In this regard, ECLAC sought to estimate illicit financial outflows by manipulations of prices in international trade, which would be around 0.5% of GDP or about 31 billion dollars annually, which is equivalent to between 10% and 15% of the revenue from corporate income tax.

Recently in 2019, ECLAC[5] says that tax evasion for 2017 amounted to 6.3% of GDP equivalent to 335 billion dollars. In VAT, it stands at 2.3% of GDP and for the income tax at 4.00% of GDP.

Unfortunately, this information has not seen much variation when compared with the estimate for 2016, in which the total evasion was 6.7% of GDP. Meanwhile, the illicit flows of resulting from international manipulation of trade in goods reached US $ 85 billion in 2016, i.e. 1.5% of the regional GDP.

Increasing public revenues is key to strengthening the ability of the tax policy action and support in mobilizing resources to finance the 2030 schedule.

ECLAC reiterates the importance of reducing the high level of tax evasion and illicit financial flows to increase the tax space in the region.

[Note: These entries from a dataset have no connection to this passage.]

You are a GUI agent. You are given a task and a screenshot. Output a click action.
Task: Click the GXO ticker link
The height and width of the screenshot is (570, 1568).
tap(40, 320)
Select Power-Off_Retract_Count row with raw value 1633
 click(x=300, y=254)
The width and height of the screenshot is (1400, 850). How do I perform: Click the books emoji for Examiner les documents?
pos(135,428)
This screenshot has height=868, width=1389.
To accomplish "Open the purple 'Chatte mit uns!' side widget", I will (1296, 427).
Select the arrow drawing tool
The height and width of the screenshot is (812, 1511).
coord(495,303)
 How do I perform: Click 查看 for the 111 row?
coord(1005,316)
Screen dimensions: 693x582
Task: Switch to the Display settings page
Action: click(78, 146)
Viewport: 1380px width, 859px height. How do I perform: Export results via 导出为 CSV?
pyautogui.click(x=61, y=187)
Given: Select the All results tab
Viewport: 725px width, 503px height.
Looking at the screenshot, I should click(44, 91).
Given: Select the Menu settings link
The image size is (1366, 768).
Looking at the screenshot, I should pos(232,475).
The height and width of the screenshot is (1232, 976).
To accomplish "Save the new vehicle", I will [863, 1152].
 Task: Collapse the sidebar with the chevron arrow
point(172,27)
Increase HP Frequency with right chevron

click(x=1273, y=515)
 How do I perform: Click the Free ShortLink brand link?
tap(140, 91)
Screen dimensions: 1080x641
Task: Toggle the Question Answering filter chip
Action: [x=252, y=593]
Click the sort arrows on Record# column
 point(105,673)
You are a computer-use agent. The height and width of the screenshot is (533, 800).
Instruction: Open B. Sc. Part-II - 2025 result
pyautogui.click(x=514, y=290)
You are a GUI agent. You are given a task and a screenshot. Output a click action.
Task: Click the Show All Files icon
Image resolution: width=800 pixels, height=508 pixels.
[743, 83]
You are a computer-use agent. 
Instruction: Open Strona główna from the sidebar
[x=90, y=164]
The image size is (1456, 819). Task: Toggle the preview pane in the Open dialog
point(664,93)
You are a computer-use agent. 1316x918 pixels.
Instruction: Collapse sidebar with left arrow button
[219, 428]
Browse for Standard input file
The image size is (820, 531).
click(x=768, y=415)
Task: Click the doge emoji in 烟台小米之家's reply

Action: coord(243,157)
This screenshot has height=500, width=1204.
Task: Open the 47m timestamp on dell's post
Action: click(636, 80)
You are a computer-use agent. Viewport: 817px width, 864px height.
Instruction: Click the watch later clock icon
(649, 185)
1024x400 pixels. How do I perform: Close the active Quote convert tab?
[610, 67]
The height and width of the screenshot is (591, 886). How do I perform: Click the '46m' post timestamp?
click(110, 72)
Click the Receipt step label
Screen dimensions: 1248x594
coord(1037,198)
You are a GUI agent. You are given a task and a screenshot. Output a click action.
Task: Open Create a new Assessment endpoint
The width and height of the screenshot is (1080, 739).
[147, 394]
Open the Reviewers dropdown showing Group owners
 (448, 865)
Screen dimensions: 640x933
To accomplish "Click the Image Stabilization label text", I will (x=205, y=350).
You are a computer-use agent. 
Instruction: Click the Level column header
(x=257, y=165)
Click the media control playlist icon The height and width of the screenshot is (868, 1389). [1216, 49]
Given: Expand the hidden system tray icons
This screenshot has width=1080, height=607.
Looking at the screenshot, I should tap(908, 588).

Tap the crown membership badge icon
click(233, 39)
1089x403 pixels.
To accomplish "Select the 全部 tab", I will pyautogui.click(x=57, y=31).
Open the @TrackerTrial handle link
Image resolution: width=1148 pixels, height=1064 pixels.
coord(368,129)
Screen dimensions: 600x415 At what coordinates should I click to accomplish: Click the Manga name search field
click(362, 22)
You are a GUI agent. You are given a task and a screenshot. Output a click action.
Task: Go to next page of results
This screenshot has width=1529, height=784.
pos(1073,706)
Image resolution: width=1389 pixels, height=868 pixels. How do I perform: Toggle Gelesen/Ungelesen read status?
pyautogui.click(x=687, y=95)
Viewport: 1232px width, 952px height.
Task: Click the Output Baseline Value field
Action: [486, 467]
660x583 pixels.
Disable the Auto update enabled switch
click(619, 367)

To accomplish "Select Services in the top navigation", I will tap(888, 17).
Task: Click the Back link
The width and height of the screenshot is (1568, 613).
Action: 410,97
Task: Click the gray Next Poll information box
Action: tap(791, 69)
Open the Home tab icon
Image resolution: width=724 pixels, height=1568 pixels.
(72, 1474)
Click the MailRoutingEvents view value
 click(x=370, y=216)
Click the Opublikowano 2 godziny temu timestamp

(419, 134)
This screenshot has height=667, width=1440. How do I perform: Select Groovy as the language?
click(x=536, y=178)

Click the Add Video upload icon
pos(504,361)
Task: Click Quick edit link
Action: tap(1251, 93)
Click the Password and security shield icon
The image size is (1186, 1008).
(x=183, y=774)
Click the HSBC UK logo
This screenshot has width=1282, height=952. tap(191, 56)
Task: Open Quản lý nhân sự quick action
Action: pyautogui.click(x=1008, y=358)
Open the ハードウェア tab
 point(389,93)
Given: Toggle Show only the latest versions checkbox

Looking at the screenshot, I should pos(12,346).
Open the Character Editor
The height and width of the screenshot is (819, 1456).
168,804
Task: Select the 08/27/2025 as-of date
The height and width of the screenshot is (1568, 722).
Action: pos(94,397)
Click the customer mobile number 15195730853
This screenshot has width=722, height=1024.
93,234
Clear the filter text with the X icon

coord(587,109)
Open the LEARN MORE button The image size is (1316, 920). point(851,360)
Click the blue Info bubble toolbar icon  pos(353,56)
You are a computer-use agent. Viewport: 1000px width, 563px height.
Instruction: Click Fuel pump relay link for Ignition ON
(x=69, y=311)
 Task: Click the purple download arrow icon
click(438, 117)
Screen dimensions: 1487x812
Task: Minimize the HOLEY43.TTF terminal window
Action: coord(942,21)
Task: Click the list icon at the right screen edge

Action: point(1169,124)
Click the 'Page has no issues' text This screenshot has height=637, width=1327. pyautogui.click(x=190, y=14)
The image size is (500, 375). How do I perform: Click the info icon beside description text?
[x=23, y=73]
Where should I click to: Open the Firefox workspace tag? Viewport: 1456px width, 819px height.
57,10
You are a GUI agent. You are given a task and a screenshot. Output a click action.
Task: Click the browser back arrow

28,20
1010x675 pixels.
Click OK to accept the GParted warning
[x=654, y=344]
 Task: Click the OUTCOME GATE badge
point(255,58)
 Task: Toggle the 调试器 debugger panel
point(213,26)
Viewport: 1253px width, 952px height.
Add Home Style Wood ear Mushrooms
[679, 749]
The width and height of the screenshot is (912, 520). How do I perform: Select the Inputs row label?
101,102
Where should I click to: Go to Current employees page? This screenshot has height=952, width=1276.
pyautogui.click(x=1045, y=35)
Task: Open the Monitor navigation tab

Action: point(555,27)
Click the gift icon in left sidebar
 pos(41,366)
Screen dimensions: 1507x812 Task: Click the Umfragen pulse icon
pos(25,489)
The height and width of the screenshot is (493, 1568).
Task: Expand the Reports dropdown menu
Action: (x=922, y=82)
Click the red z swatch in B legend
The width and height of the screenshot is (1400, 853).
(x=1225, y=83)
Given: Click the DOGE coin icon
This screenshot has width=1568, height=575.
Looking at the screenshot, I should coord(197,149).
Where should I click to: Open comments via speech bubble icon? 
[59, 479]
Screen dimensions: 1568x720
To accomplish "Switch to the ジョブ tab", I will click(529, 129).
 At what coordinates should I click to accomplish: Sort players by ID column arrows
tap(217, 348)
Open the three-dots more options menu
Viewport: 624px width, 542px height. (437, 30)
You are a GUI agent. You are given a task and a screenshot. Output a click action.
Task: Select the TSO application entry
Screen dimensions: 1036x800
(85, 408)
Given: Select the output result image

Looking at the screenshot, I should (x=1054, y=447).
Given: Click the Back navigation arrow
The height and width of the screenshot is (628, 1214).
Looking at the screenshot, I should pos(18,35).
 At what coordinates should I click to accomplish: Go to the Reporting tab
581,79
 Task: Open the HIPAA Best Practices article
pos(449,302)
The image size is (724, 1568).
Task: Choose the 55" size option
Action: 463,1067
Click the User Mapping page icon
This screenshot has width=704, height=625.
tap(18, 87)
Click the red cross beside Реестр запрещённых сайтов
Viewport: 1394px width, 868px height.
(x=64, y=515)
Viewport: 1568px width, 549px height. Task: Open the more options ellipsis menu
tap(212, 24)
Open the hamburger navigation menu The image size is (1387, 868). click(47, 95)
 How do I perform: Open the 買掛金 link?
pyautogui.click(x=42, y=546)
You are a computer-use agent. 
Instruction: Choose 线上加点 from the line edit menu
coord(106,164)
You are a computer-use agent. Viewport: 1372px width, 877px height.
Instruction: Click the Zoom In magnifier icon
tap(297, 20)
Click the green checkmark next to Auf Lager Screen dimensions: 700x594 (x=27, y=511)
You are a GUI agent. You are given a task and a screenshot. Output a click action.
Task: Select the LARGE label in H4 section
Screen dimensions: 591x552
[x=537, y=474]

Regarding the reduction of inequality through transfers from direct taxes the report notes that Latin America only achieved 4.7% compared to 38% of the OECD, meaning that OECD countries reduce their inequality by 8 times more than LAC, through their tax policy.

This is not a minor data and it conclusively means that tax policy is failing to reduce inequalities, or worse – in many cases, it is contributing to their increase.

The recent ECLAC report proposes five instruments to expand fiscal space and enhance the agenda 2030:

  • Reduce tax evasion and illicit financial flows.
  • Promote the adoption of taxes to the digital economy.
  • Create environmental taxes to move towards the de-carbonization of the economy and the productive reconversion.
  • Review the tax expenditures.
  • Strengthen the personal income tax and taxes on real estate.

In conclusion, this article has highlighted the importance of the phenomenon of evasion for the region, which is why all countries should urgently analyze internally the magnitude of the phenomenon, its causes and design state policies to fight it.

 

 

[1]          CIAT – Diagnosis Latin America and the Caribbean 2017.
[2]          Tax evasion in Latin America. Juan Carlos Gomez Sabaini and Dalmiro Moran. ECLAC. 2016.
[3]          ECLAC – Juan Carlos Gomez Sabaini, Juan Pablo Jimenez and Ricardo Martner. 2017.
[4]          Fiscal Panorama of Latin America and the Caribbean 2018 – ECLAC.
[5]          Fiscal Panorama of Latin America and the Caribbean 2019 – ECLAC.